Eminem performs on Friday, Aug. 1, 2014 at Lollapalooza in Grant Park in Chicago, Ill. (Brian Cassella/Chicago Tribune/TNS)

Marshall Mathers, professionally known as Eminem, released his ninth studio album, “Revival,” on Dec. 15, 2017. The album was Mathers’ eighth album to top The Billboard 200, with 197,000 copies sold in the first week. The collection contains 19 tracks and a staggering 77 minutes of music and features artists such as Beyonce, Alicia Keys, Ed Sheeran and Kehlani alongside “Slim Shady” himself.

The album included three singles, “Walk on Water,” featuring Beyonce, “Untouchable” and “River,” featuring Ed Sheeran. The latter was received well commercially, reaching the number one spot on the charts in the UK, Norway and Sweden, and making the top 20 in the US.

Mathers made headlines in 2017 for his politically charged performance at the BET Hip Hop Awards, in which he heavily criticized President Donald Trump. Some critics remarked that the performance alienated much of Eminem’s fanbase demographic, white men in middle America. Regardless, this sentiment carried over into “Revival,” creating a mix of classic Eminem wordplay interlaced with political convictions and criticisms.

“Revival” explores several themes, including the political division in the United States, Eminem’s relationships with his daughter, Hailie Jade, and ex-wife, Kimberly Scott, along with his own relevance in music. In fact, the first track, “Walk on Water,” includes the line, “it’s the curse of the standard that the first of the Mathers disc set,” commenting on the difficulty of living up to his old tracks.

Notably, “Like Home,” featuring Alicia Keys, is very political and criticizes Trump by using the metaphor of a bird,

“All he does is watch Fox News like a parrot and repeats, while he looks like a canary with a beak. Why you think he banned transgenders from the military with a tweet,” Mathers said in his song.

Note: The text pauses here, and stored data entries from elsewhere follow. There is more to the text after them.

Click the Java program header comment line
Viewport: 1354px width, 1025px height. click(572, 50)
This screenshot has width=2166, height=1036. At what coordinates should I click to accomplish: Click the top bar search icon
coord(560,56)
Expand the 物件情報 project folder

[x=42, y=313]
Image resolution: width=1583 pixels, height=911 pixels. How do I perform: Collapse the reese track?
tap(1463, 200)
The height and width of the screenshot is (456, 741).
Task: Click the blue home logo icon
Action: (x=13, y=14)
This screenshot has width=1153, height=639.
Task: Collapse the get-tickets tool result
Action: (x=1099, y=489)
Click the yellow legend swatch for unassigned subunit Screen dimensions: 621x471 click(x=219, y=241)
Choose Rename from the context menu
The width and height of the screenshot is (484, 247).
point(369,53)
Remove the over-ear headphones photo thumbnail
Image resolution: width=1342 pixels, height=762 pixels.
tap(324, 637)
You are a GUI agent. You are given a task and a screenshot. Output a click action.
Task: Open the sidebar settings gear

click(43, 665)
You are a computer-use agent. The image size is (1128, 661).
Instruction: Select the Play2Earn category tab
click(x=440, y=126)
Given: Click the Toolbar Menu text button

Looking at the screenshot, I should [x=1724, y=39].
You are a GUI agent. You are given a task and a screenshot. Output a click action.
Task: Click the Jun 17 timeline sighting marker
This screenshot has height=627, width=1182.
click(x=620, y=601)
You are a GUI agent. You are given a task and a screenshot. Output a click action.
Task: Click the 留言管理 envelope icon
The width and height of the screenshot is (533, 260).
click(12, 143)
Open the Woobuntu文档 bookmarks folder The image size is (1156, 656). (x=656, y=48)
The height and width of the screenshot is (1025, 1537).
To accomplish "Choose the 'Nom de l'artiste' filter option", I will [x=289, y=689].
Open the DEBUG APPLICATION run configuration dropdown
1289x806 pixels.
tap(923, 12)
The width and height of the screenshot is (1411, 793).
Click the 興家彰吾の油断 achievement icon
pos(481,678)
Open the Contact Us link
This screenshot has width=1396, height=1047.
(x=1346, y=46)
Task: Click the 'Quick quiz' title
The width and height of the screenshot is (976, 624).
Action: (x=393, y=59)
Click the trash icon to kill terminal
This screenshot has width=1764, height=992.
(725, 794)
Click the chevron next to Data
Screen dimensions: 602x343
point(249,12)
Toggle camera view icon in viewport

Mathers has always been known for his clever wordplay and fast rap style, most famously in “Rap God,” from “The Matthew Mathers LP 2,” and “Lose Yourself,” from the movie soundtrack of “8 Mile.” However, in “Revival,” all of Eminem’s lyrical skills cannot overcome the weakness of the backing tracks.

Piano and violin background music accompanies some tracks, while others are accompanied by a bizarre mix of percussion and electric guitar. In “Remind Me,” Mathers samples Joan Jett’s “I Love Rock and Roll,” creating a track that is more reminiscent of classic rock than of anything related to hip-hop.

While the album was relatively cohesive and flowed well from track to track, the decision to begin track one with a voice that was not Eminem’s was confusing. Beyonce’s vocals opened the album, already creating the impression that it would not be in the style Eminem fans have come to love and expect from him.

The concluding track, “Arose,” includes the line “I’ll put out this last album, then I’m done with it,” signalling that this may be Eminem’s last album. However, it may be better for the artist to leave the game while he is still on top and while he still has a legacy that will live on.